The same three Washington Post reporters—R. Jeffrey Smith, Amy Goldstein and Jo Becker—who combined to produce last week’s sloppy and biased account of documents from John Roberts’s stint as a special assistant to Attorney General William French Smith (which I criticized here) have done it again. Their hit job today is replete with distortions, which I hope to address more comprehensively soon. But here’s one stark example from the Trashing Trio: Roberts, they assert, defended “the administration’s version of a voting rights bill, opposed by Congress, that would have narrowed the reach of the 1965 Voting Rights Act.” (Emphasis added.)

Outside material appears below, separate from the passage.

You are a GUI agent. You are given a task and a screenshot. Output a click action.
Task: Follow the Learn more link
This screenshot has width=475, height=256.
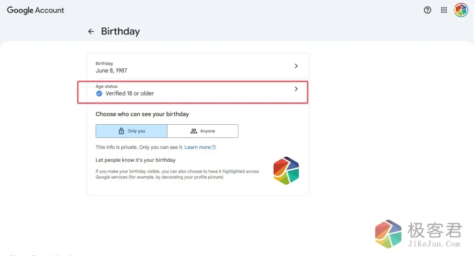click(x=198, y=147)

In fact, as the documents reviewed by the Post reporters make crystal-clear, the Reagan administration supported extension of the Voting Rights Act without any changes, and Roberts defended that position. The Reagan administration did not seek any narrowing of the Voting Rights Act. It did oppose—unsuccessfully—Congress’s effort to change section 2 of the Act to establish a so-called “effects” test that has required racial gerrymandering and has produced a sort of racial quota system for electoral politics.
Quotas, quotas, quotas. Roberts’s opposition to racial quotas (and other racial preferences) and his steadfast support for the “bedrock principle of treating people on the basis of merit without regard to race”—a quote from his DOJ documents that the Post hasn’t seen fit to share with its readers—are the core American values that the so-called civil-rights groups of today pretend are extremist. That’s a debate Republicans should welcome.